1. California Consumer Privacy Act (CCPA):

• Applicability: Applies to businesses operating in California or handling personal information of California residents, with certain thresholds regarding revenue or data volume.
• Key Features: Grants consumers rights like the right to know what personal data is collected, the right to delete personal information, and the right to opt-out of data sales. Also, it allows for private lawsuits in case of data breaches.
• Importance: It’s one of the first comprehensive data privacy laws in the U.S., influencing other states to follow suit.

1. Health Insurance Portability and Accountability Act (HIPAA):

• Applicability: Primarily for healthcare providers, health plans, and healthcare clearinghouses in the U.S., plus their business associates.
• Key Features: Requires safeguards for protecting personal health information, including administrative, physical, and technical protections.
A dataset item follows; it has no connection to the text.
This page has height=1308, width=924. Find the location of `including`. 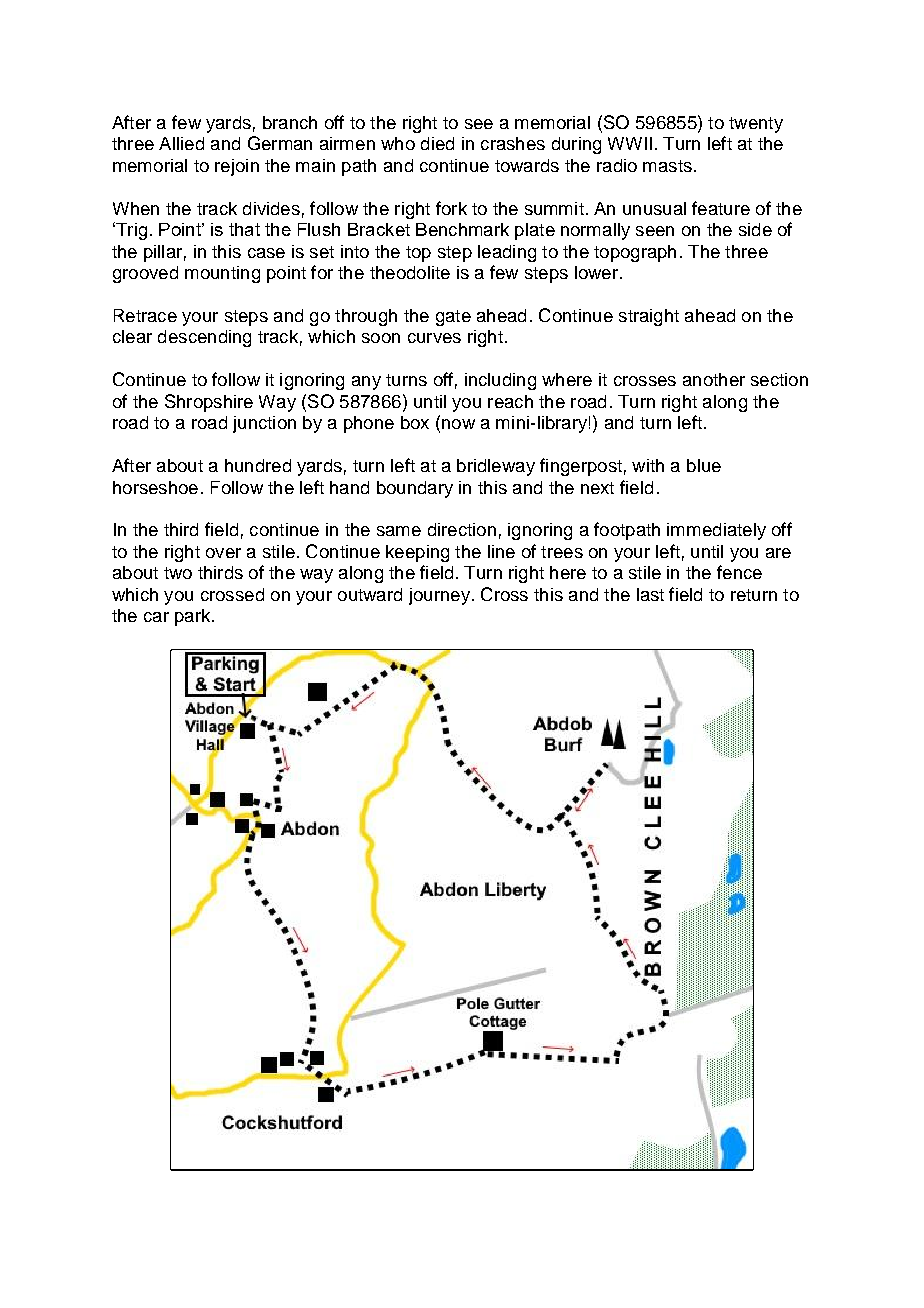

including is located at coordinates (500, 381).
Breach notifications are mandatory.
• Importance: Critical for any corporation dealing with health data to ensure compliance to avoid legal and financial repercussions.
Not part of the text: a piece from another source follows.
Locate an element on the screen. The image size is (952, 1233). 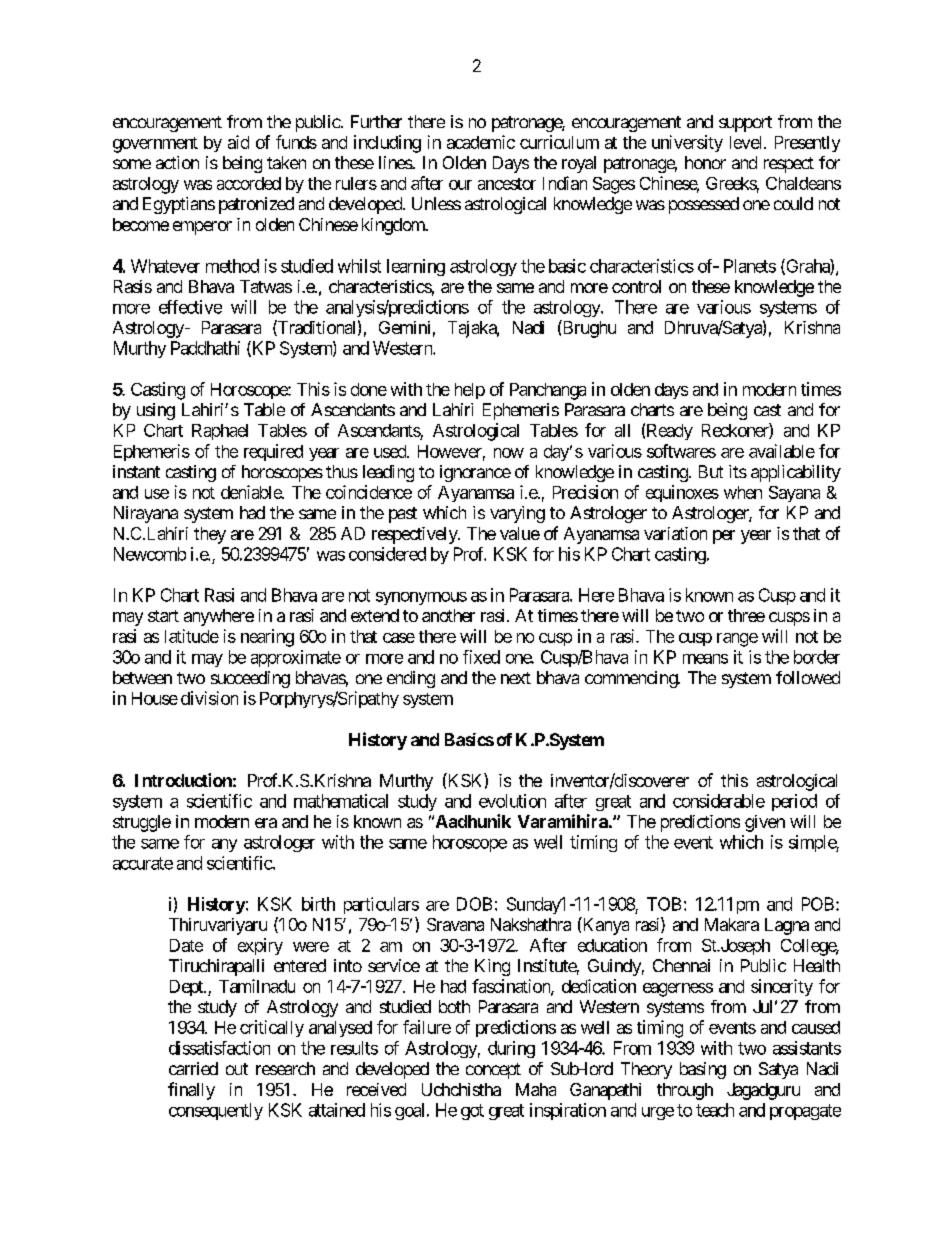
division is located at coordinates (209, 698).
1. Payment Card Industry Data Security Standard (PCI DSS):

• Applicability: Applies to any organization that accepts, processes, stores, or transmits credit card information.
• Key Features: A set of requirements for enhancing payment account data security, including network security, access controls, data encryption, and regular testing of security systems.
• Importance: Non-compliance can lead to fines, loss of the ability to accept card payments, or even expulsion from the payment card industry.

1. Federal Information Security Modernization Act (FISMA):

• Applicability: Applies to federal agencies but also impacts private sector partners through contracts.
• Key Features: Mandates a risk-based policy for cost-effective security, regular security assessments, and incident response planning.
• Importance: Essential for corporations working with or within the federal government to ensure information systems are secure.

1. New York SHIELD Act:

• Applicability: Applies to businesses that handle private information of New York residents.
• Key Features: Requires businesses to implement reasonable security measures to protect personal data, with specific provisions for data breach notifications.
• Importance: Enhances data protection requirements, particularly for businesses operating in or serving New York.

1. Digital Operational Resilience Act (DORA):

• Applicability: Targets financial entities within the EU, including banks, insurance companies, and investment firms.
• Key Features: Focuses on ICT risk management, incident reporting, and operational resilience testing. It also includes rules on third-party ICT providers.
• Importance: Aimed at strengthening the financial sector’s resilience against cyber threats, which can have ripple effects on businesses dealing with finance.

Corporations must also be aware of sector-specific laws like those from the National Institute of Standards and Technology (NIST) for cybersecurity frameworks or the North American Electric Reliability Corporation (NERC) standards for energy sector cybersecurity, depending on their industry. Compliance with these laws not only helps in avoiding legal penalties but also in building trust with customers and stakeholders by securing their data and systems.